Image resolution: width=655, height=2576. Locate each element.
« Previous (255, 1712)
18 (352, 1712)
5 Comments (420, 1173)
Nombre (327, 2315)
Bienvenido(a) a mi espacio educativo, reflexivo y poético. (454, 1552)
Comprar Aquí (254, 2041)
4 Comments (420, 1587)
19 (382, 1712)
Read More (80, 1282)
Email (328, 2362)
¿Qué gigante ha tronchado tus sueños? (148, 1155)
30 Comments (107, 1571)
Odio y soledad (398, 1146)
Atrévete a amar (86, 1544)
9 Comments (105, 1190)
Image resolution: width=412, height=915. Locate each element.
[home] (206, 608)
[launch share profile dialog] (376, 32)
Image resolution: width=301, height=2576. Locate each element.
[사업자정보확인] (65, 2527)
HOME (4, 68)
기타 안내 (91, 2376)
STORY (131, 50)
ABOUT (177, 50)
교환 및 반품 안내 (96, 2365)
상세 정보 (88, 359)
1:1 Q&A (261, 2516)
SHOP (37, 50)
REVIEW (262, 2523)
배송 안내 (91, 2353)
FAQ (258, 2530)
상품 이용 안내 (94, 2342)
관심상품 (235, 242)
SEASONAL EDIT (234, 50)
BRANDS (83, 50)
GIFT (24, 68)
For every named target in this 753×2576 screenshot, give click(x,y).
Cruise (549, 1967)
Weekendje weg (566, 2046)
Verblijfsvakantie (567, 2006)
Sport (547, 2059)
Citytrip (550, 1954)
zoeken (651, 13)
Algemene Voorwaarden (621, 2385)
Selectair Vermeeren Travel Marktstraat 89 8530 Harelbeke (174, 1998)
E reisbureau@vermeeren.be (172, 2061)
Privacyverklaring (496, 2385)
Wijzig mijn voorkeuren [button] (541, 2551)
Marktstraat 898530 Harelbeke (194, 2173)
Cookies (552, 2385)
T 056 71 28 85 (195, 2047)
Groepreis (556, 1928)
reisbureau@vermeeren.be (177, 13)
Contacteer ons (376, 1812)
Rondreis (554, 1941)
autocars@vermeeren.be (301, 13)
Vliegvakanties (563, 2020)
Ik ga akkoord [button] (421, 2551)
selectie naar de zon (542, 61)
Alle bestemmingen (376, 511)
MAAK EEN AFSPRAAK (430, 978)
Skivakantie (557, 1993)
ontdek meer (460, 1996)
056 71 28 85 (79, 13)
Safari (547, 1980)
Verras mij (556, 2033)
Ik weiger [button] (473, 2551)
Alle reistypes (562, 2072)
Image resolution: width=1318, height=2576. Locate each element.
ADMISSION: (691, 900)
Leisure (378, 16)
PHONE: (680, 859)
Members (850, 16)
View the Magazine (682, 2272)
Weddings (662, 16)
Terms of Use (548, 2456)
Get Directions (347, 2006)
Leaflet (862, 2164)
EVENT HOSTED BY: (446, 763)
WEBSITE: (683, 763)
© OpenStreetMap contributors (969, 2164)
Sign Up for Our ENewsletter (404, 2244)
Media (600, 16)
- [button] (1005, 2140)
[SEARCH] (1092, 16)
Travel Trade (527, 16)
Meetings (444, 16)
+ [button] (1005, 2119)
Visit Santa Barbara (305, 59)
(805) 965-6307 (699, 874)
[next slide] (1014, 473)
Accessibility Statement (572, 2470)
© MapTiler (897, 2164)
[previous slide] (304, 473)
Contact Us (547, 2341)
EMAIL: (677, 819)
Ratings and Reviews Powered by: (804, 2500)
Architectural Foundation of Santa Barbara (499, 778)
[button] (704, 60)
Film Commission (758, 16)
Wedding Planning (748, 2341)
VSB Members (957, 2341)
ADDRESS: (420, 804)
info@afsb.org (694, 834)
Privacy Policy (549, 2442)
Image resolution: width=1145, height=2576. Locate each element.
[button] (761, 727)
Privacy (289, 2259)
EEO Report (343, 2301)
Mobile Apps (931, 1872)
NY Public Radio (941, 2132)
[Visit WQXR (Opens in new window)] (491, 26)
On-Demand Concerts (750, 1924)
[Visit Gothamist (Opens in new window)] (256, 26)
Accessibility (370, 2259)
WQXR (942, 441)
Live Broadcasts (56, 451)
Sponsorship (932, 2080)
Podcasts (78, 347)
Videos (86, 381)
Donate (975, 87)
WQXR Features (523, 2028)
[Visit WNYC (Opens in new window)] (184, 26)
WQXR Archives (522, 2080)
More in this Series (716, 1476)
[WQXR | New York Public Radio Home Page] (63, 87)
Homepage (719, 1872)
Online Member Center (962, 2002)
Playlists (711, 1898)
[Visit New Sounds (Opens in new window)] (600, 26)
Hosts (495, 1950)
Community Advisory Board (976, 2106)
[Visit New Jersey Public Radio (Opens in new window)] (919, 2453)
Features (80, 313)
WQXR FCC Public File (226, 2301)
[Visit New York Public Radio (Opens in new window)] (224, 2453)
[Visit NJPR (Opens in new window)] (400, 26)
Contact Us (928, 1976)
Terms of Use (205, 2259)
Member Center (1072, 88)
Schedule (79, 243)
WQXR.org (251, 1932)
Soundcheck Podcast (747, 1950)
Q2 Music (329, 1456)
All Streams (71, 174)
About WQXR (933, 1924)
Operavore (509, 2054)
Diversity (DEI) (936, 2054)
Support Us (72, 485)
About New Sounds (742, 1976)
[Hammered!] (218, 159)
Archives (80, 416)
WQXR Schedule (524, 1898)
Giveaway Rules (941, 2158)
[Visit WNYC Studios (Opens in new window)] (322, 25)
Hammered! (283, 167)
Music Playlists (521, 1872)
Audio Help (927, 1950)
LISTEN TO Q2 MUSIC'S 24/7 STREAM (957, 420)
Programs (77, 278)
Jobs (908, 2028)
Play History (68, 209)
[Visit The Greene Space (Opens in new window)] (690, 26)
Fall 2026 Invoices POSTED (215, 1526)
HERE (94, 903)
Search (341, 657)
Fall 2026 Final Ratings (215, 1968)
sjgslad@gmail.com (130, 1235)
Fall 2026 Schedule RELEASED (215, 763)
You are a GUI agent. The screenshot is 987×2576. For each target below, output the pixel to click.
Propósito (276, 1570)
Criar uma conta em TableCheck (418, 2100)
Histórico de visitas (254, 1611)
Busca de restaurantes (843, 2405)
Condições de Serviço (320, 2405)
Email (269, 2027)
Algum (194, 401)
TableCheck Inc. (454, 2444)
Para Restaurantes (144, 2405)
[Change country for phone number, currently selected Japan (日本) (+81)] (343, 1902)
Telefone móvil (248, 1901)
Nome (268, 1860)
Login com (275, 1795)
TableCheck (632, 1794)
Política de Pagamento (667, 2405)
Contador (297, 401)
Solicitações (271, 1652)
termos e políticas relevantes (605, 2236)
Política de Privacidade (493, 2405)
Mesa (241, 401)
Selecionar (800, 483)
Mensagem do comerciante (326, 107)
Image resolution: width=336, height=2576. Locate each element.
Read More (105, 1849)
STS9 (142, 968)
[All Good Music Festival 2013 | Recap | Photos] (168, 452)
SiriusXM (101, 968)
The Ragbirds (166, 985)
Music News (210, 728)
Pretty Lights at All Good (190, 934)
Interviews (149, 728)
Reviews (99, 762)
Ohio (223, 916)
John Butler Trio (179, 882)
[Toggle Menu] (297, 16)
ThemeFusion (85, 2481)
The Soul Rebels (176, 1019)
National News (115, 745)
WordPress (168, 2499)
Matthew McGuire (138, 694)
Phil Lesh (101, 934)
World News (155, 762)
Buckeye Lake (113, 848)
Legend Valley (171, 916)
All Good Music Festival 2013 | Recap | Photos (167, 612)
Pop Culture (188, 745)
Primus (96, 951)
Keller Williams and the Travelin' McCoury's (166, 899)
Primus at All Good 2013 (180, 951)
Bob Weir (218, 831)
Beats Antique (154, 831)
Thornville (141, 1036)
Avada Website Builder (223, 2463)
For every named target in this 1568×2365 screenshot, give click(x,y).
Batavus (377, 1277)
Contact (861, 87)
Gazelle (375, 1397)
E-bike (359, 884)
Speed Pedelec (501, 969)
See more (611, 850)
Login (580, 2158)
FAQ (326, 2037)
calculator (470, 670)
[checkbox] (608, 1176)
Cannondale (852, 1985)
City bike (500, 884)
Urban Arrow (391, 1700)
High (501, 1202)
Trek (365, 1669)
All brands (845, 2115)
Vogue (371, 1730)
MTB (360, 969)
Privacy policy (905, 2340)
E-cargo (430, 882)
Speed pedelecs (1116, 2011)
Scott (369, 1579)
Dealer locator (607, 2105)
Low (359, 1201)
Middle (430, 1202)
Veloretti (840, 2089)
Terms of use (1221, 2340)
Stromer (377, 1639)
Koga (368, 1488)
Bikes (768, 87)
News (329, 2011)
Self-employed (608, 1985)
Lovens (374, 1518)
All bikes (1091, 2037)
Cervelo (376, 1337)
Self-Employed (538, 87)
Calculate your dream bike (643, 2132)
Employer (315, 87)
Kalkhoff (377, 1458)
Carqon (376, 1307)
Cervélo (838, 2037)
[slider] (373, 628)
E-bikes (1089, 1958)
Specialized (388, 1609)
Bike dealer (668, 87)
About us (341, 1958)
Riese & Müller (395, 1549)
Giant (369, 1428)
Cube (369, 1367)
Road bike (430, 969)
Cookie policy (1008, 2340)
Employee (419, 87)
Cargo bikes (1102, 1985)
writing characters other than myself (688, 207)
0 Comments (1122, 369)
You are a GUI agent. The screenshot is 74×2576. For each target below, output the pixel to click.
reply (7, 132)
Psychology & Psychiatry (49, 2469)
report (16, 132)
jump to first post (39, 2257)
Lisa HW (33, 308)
________________________________________
PROBLEM REQUIREMENTS » If a line in the entries contains "Radio", copy it.

TASK OUTPUT »
NY Public Radio (941, 2132)
[WQXR | New York Public Radio Home Page] (63, 87)
[Visit New Jersey Public Radio (Opens in new window)] (919, 2453)
[Visit New York Public Radio (Opens in new window)] (224, 2453)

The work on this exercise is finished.